From fdd671188d7edb8d150ec2c93656fb80bf031f12 Mon Sep 17 00:00:00 2001
From: Niklas Haas <git@haasn.xyz>
Date: Wed, 2 Jan 2019 07:18:29 +0100
Subject: vo_gpu: improve accuracy of HDR brightness estimation

This change switches to a logarithmic mean to estimate the average
signal brightness.
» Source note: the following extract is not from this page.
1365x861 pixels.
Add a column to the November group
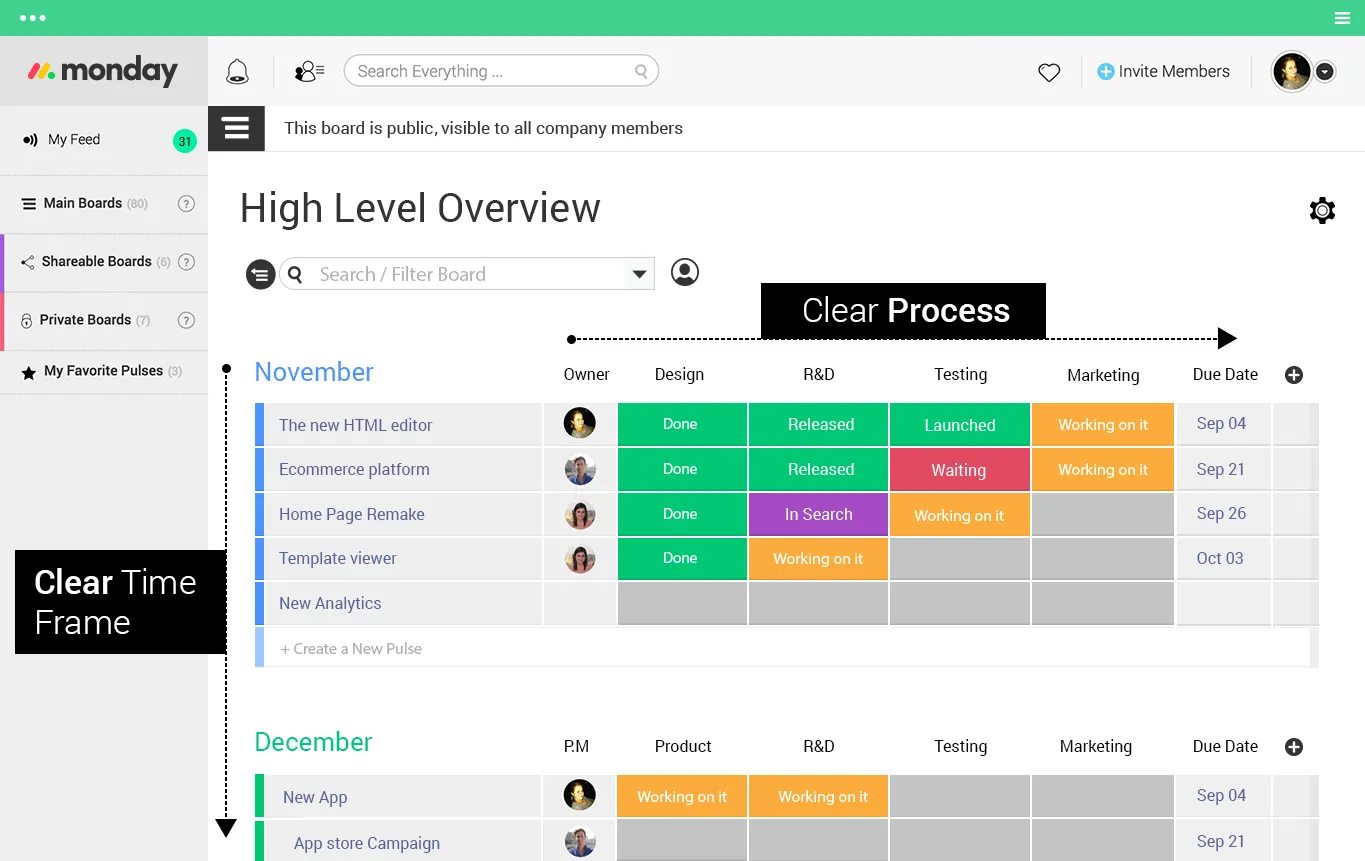pos(1294,375)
This handles dark scenes with isolated highlights
much more faithfully than the linear mean did, since the log of the
signal roughly corresponds to the perceptual brightness.
---
 video/out/gpu/video.c         |  4 ++--
 video/out/gpu/video_shaders.c | 20 ++++++++++++--------
 2 files changed, 14 insertions(+), 10 deletions(-)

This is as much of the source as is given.